§ O que fazer
- A) Imprima sem alterações a parte do trecho sobre tempo e direito que vai de "O estudo de" a "aprofundar a análise.".
- B) Transforme todas as linhas da listagem em uma tabela Markdown com as colunas Posição e Linha, numerando-as e omitindo as linhas em branco. Deixe as imagens fora da resposta.

§ Trecho fornecido
>>>

Ele começa por notar que a dogmática jurídica não desenvolve uma
teoria global sobre o tempo no direito, limitando-se a analisar o
problema de um ângulo técnico específico, qual seja o da validade
e da eficácia da lei no tempo, não havendo uma visão sistemática
da relação entre tempo e direito na literatura especializada.
Ost não pretende esgotar a análise das várias temporalidades
jurídicas, mas apenas dar conta dessa multiplicidade, de maneira a
evidenciar a categoria temporal como elemento carente de mais
profundas investigações sob a óptica jurídica.
O estudo de Ost é, assim, forma de ruptura epistemológica, com a
percepção jurídica estabilizada e instrumental do tempo.
Para introduzir o estudo específico das diversas temporalidades
jurídicas, Ost traz à luz a contribuição de Husserl, que relaciona
as categorias do presente, do passado e do futuro com as três
funções do poder: executiva, judiciária e legislativa: “O
Executivo atua no tempo presente. Em contrapartida, surge o Juiz
como o homem do passado. Sua missão consiste em dizer o direito
estabelecido a propósito de fatos pretéritos. Enfim, o tempo do
legislador é aquele do futuro. Pela atuação do legislador, o
futuro permanece aberto”.
A complexificação atual da teoria da tripartição das funções
estatais não nega validade às idéias acima sumuladas, sendo,
antes, fator indicativo da necessidade de se aprofundar a análise.
Pois bem, com esse pano de fundo, Ost distingue sete
temporalidades jurídicas diversas que podem ajudar na concepção da
normatividade:
1ª - Tempo de fundação: É um tempo dito original, místico,
fundador de um grupo social e transfigurado em sua constituição,
que aspira à perenidade.

<<<

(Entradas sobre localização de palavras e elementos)
>>>

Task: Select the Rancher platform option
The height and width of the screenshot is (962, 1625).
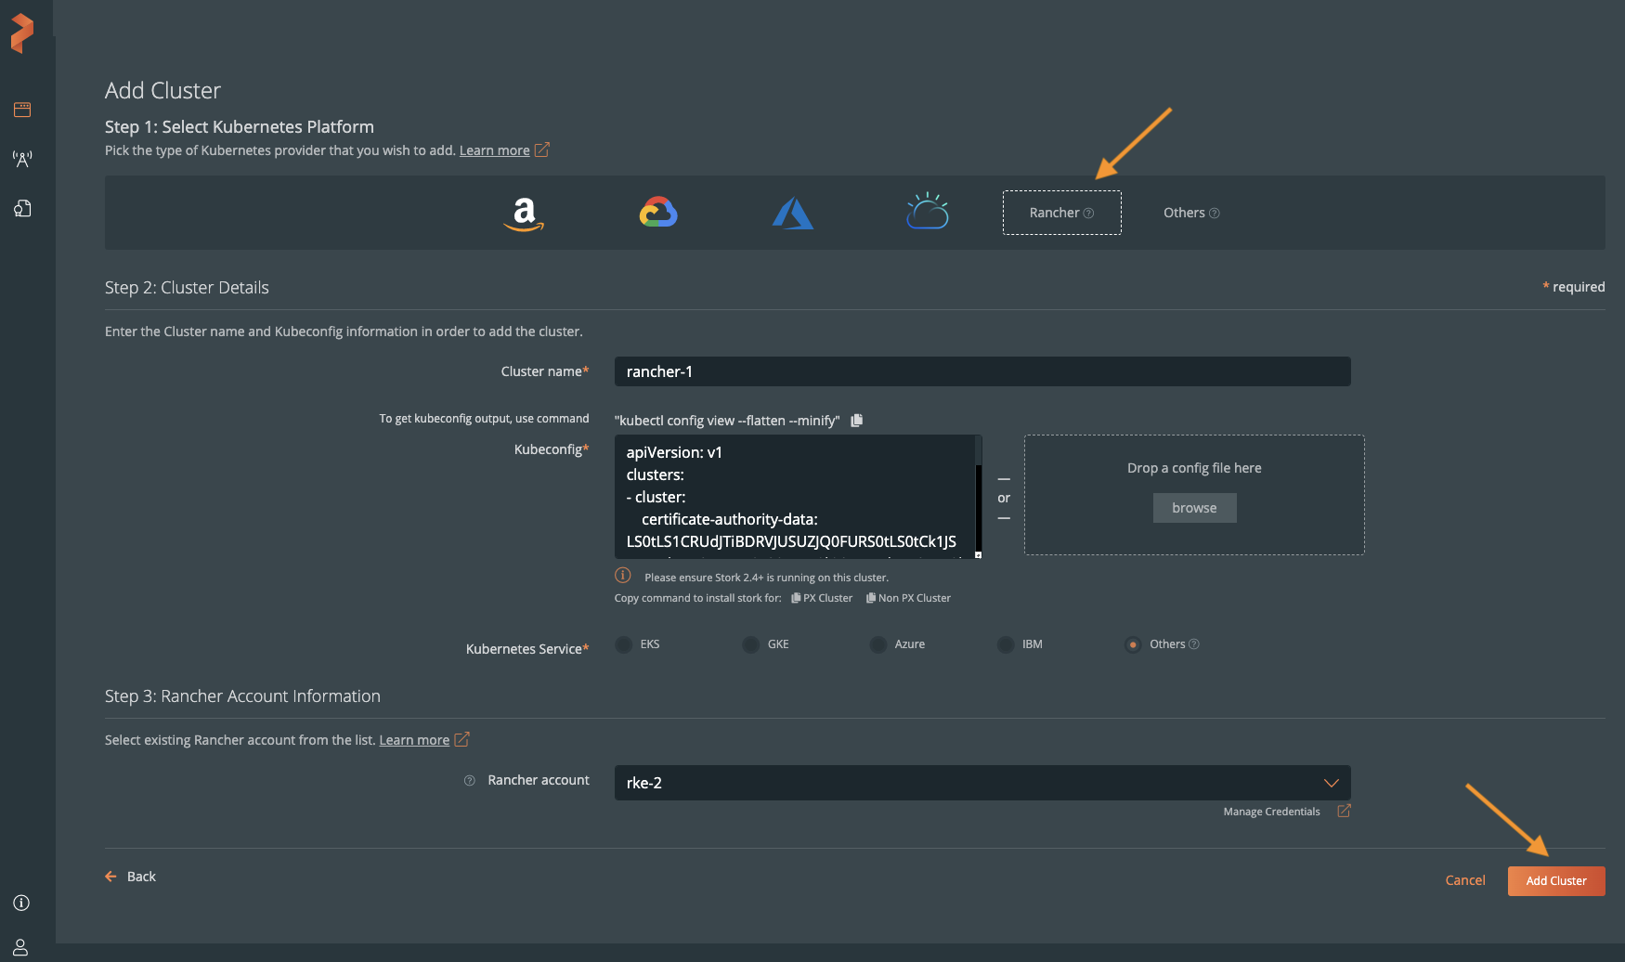Action: pyautogui.click(x=1061, y=213)
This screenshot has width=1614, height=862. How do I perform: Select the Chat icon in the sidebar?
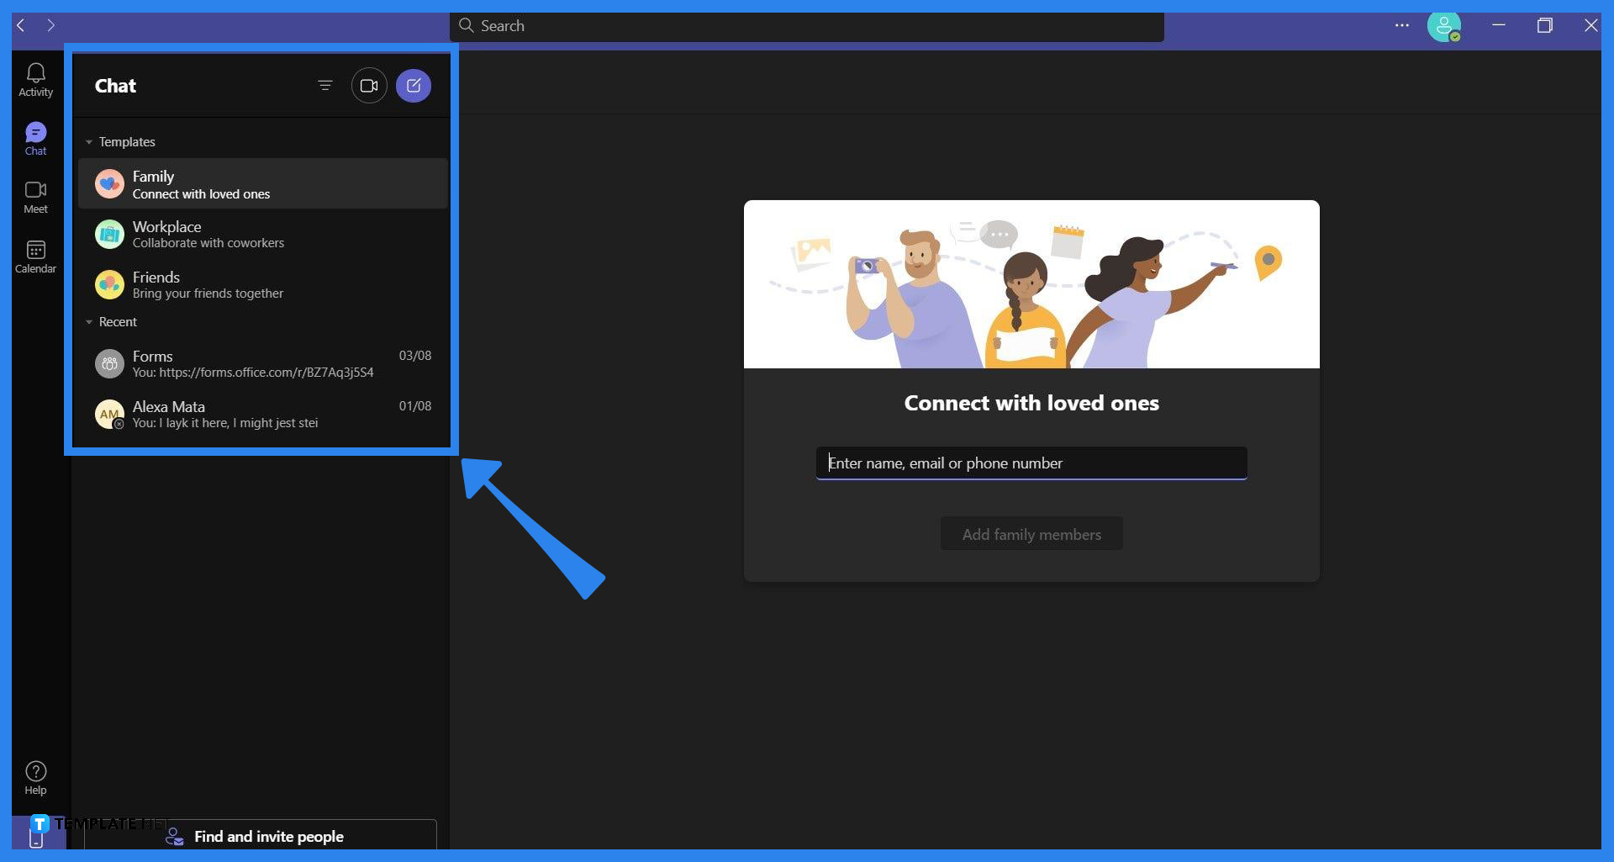click(x=35, y=137)
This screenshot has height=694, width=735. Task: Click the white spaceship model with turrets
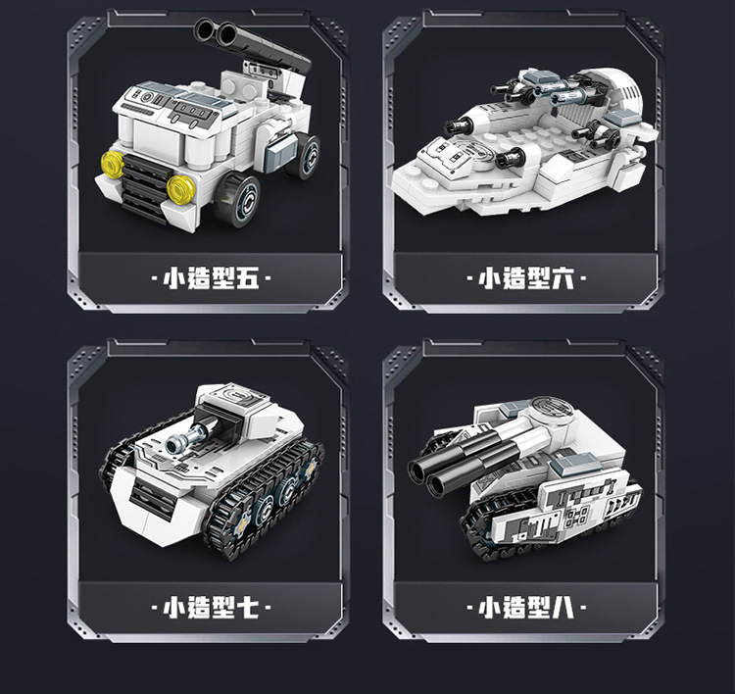524,142
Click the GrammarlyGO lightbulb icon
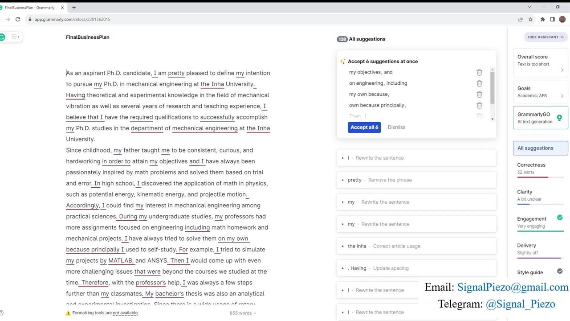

<<<

§ Resultados por tarefa
- A)
O estudo de Ost é, assim, forma de ruptura epistemológica, com a
percepção jurídica estabilizada e instrumental do tempo.
Para introduzir o estudo específico das diversas temporalidades
jurídicas, Ost traz à luz a contribuição de Husserl, que relaciona
as categorias do presente, do passado e do futuro com as três
funções do poder: executiva, judiciária e legislativa: “O
Executivo atua no tempo presente. Em contrapartida, surge o Juiz
como o homem do passado. Sua missão consiste em dizer o direito
estabelecido a propósito de fatos pretéritos. Enfim, o tempo do
legislador é aquele do futuro. Pela atuação do legislador, o
futuro permanece aberto”.
A complexificação atual da teoria da tripartição das funções
estatais não nega validade às idéias acima sumuladas, sendo,
antes, fator indicativo da necessidade de se aprofundar a análise.

- B)
| Posição | Linha |
|---|---|
| 1 | Task: Select the Rancher platform option |
| 2 | The height and width of the screenshot is (962, 1625). |
| 3 | Action: pyautogui.click(x=1061, y=213) |
| 4 | This screenshot has width=1614, height=862. How do I perform: Select the Chat icon in the sidebar? |
| 5 | click(x=35, y=137) |
| 6 | This screenshot has height=694, width=735. Task: Click the white spaceship model with turrets |
| 7 | 524,142 |
| 8 | Click the GrammarlyGO lightbulb icon |